Hi,
There are frameworks to assist in implementing strategy. However, they primarily exist outside the strategic management literature. The field of management control is devoted to strategy implementation. There are two comprehensive frameworks that have been validated by empirical studies. Merchant's (1985, 2007) results, action and personnel/culture controls and Simons' (1995) Levers of Control frameworks outline tools managers can use to enhance strategy implementation. There are also two other frameworks which are less comprehensive, yet very popular with practitioners. The first is Kaplan and Norton's (1992) Balanced Scorecard which has evolved over the past 15 years into a strategy implementation framework. The second is Zimmerman's (1998) Organizational Architecture which is basically an operationalization of agency theory.
Cheers,
Norman Sheehan
-----Original Message-----
From: Management Education and Development Discussion on behalf of Kim Warren
Sent: Sat 14-Mar-09 9:43
To:
MG-ED-DV@AOMLISTS.PACE.EDU
Subject: Re: Breakthrough strategy and implementation
Hi George - a recent post of yours to the List illustrates the complementary questions .. the game-changing of Sam Walton, P&G [and others .. CNN, Southwest, IKEA, Starbucks, iPhone, Skype, eBay etc etc] were clearly brilliant, and it would be great to help others make similarly great breakthroughs. But the next question is what strategic management actually did every week, month, and quarter in the years or decades following that innovation to deliver performance [strong growth in scale and cash flows]. Few of these great case firms were first, boldest and alone in their innovation, so there must have been massive differences in the continuing actions and decisions of their management, compared with their less successful colleagues.

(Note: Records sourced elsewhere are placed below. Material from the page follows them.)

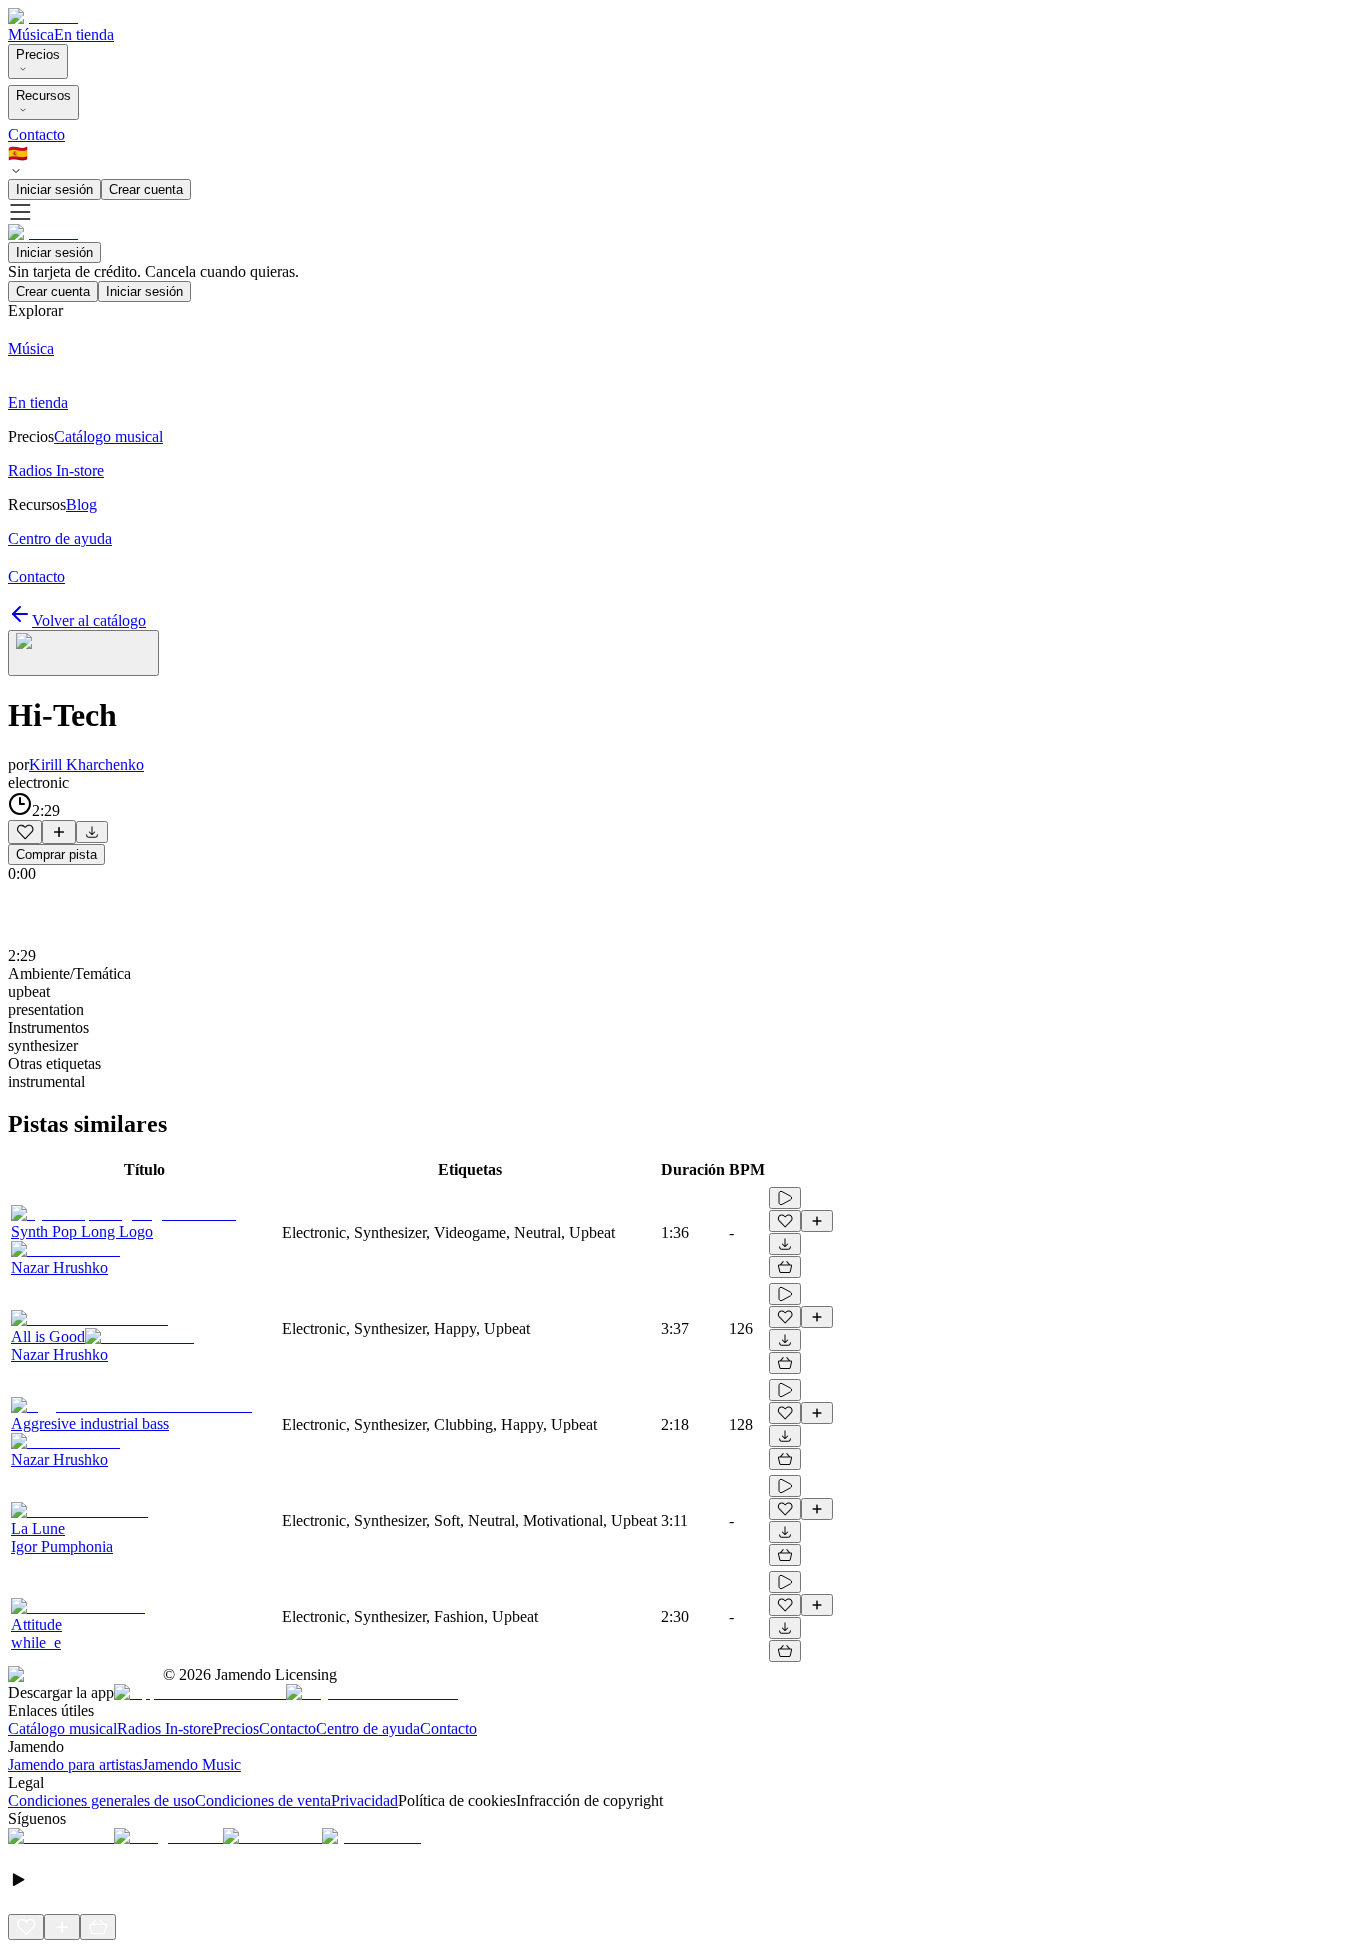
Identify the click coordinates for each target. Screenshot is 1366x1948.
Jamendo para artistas (75, 1764)
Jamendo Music (191, 1764)
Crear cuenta (146, 189)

. then there's the question of - having changed the game, what do you do next, change it again and again and again? These powerful firms do not seem to do that very often, if at all in some cases. Rather, having found a game they can win, they relentlessly push it forward. Strategy implementation seems to be dismissed as trivial or merely operational effectiveness, which badly understates its importance and complexity - and unless I'm missing something, we don't seem to have any methods, tools or frameworks to either understand it or teach it.
Kim Warren
From: Management Education and Development Discussion [mailto:
MG-ED-DV@AOMLISTS.PACE.EDU] On Behalf Of George Graen
Sent: 13 March 2009 10:03
To:
MG-ED-DV@AOMLISTS.PACE.EDU
Subject: Re: FW: Definition of strategy, Systems of Systems Approach.
In a message dated 3/13/2009 3:54:22 A.M. Central Daylight Time,
Kim@strategydynamics.com writes:
Hi George - from what I have seen, I think we are working in different but related parts of the forest. My impression is that you are challenging management to rethink fundamentally how things work and reconceptualise markets and their business. Clearly important. My focus is, first, on making much better decisions and performance out of what already exists - for which there is huge potential in most cases. The linkage is that - having imagined a new business model with your ideas - we can turn that into a defined structure that we can test 'on paper' before making it a reality, and then as it develops, continue checking how it is working and driving the best possible performance out of it.
We could take a short look at a real case if you like.
Hi Kim- I agree with your analogy of the forest to describe our foci. Clearly, both approaches will be need by top management to survive in the new undefined economy. A good example is the jerky responses of the government to the mixed signals of open systems that are poorly understood. I suggest that trial and error is a poor way to understand a systems change. My edited book describes both the needed strategies and analytical tools. Unfortunately, our wiz kid economists think they have the answers. Sorry, but it's a bit more than voodoo. What do you think?